» **Required tasks**
- A) In the House Robber write-up, shorten the paragraph that begins "You are a professional robber" to a brief bulleted list that keeps its main facts.
- B) Continue the House Robber write-up from where it stops.

» **Quoted passage**
LeetCode – House Robber (Java)

 

You are a professional robber planning to rob houses along a street. Each house has a certain amount of money stashed, the only constraint stopping you from robbing each of them is that adjacent houses have security system connected and it will automatically contact the police if two adjacent houses were broken into on the same night.

Given a list of non-negative integers representing the amount of money of each house, determine the maximum amount of money you can rob tonight without alerting the police.

Java Solution 1 - Dynamic Programming

The key is to find the relation dp[i] = Math.max(dp[i-1], dp[i-2]+nums[i]).

public int rob(int[] nums) {
    if(nums==null||nums.length==0)
        return 0;
 
    if(nums.length==1)
        return nums[0];
 
    int[] dp = new int[nums.length];
    dp[0]=nums[0];
    dp[1]=Math.max(nums[0], nums[1]);
 
    for(int i=2; i<nums.length; i++){
        dp[i] = Math.max(dp[i-2]+nums[i], dp[i-1]);
    }
 
    return dp[nums.length-1];
}

Java Solution 2

We can use two variables, even and odd, to track the maximum value so far as iterating the array. You can use the following example to walk through the code.

» **Supplied material**

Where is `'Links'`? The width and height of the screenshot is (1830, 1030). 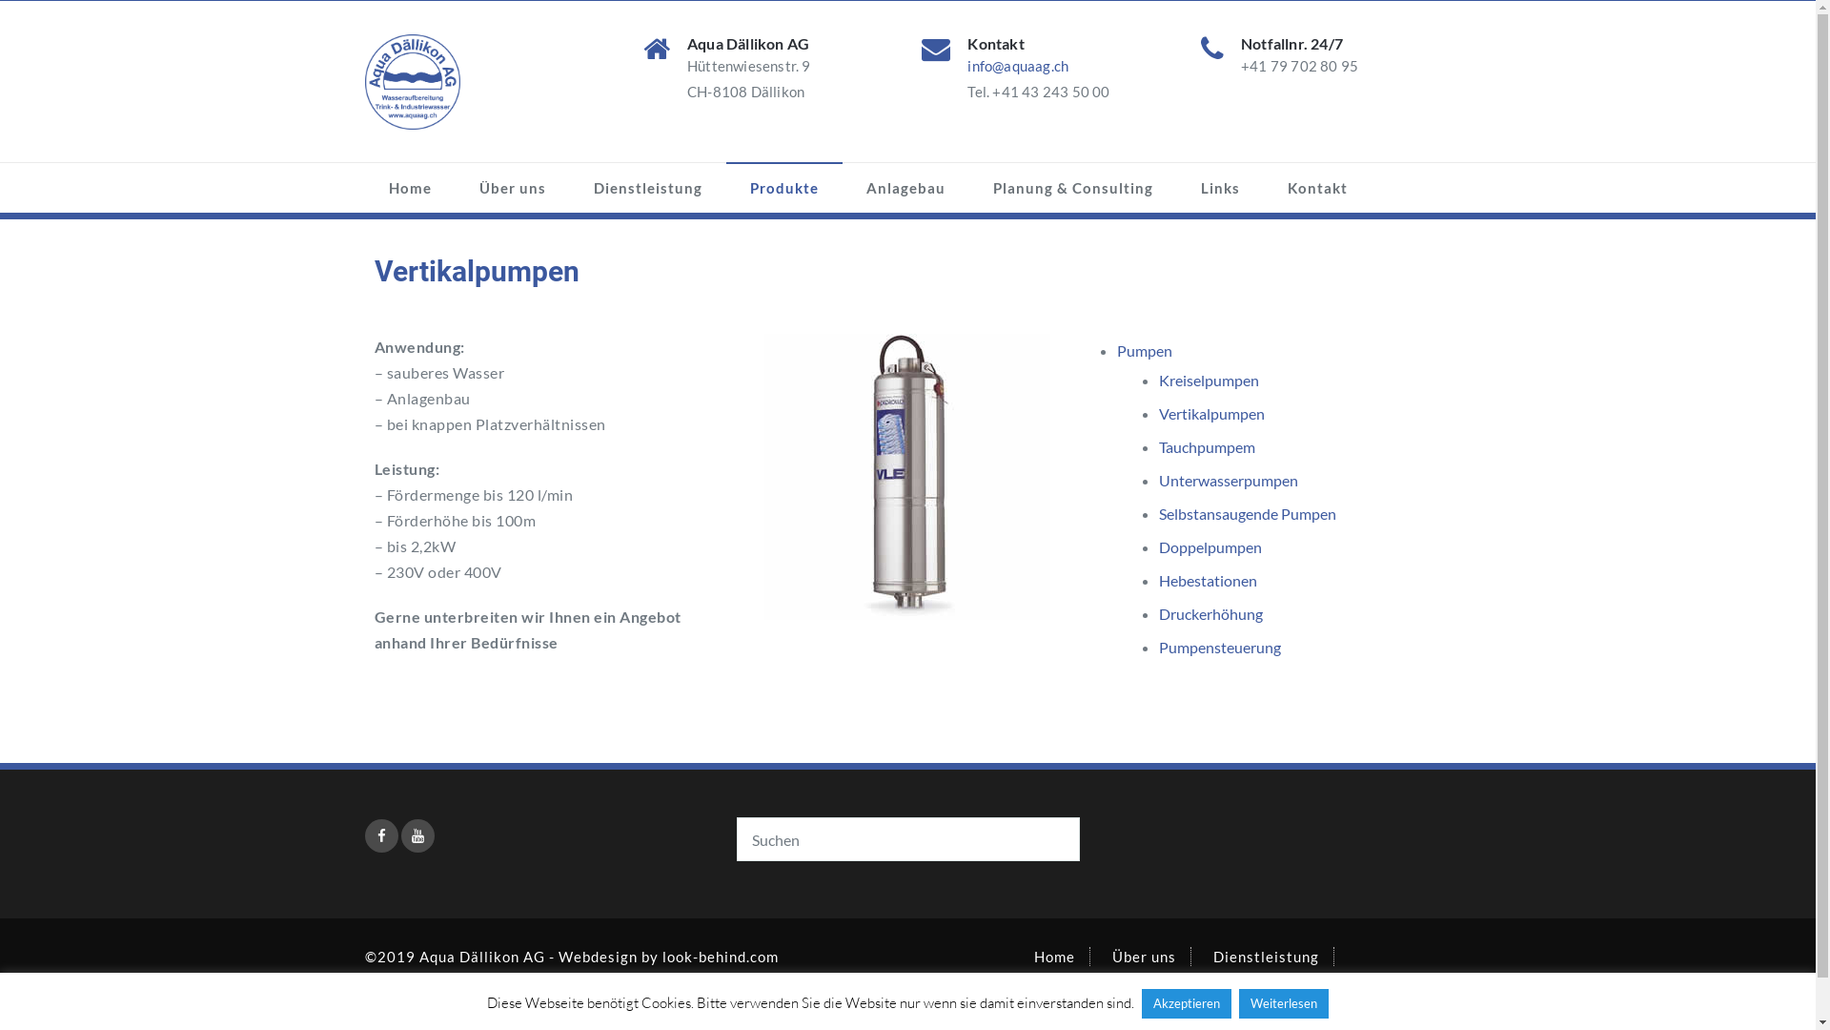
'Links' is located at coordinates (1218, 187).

» **Outputs by task**
- A)
- You are planning to rob houses along a street.
- Each house has some money stashed.
- Adjacent houses have connected security systems.
- If two adjacent houses are broken into on the same night, the police are contacted automatically.

- B)
50 1 1 50

house-robber

public int rob(int[] num) {
	if(num==null || num.length == 0)
		return 0;
 
	int even = 0;
	int odd = 0;
 
	for (int i = 0; i < num.length; i++) {
		if (i % 2 == 0) {
			even += num[i];
			even = even > odd ? even : odd;
		} else {
			odd += num[i];
			odd = even > odd ? even : odd;
		}
	}
 
	return even > odd ? even : odd;
}

Java Solution 3 - Dynamic Programming with Memorization

public int rob(int[] nums) {
    if(nums.length==0){
        return 0;
    }
 
    int[] mem = new int[nums.length+1]; 
    Arrays.fill(mem, -1);
 
    mem[0] = 0;
 
    return helper(nums.length, mem, nums);
}
 
private int helper(int size, int[] mem, int[] nums){
    if(size <1){
        return 0;
    }
 
    if(mem[size]!=-1){
        return mem[size];
    }
 
    //two cases
    int firstSelected = helper(size-2, mem, nums) + nums[nums.length -size];
    int firstUnselected = helper(size-1, mem, nums);
 
    return mem[size] = Math.max(firstSelected, firstUnselected);
}

Related posts:

  1. LeetCode – House Robber II (Java)
  2. LeetCode – House Robber III (Java)
  3. LeetCode – Paint House (Java)
  4. LeetCode – Paint House II (Java)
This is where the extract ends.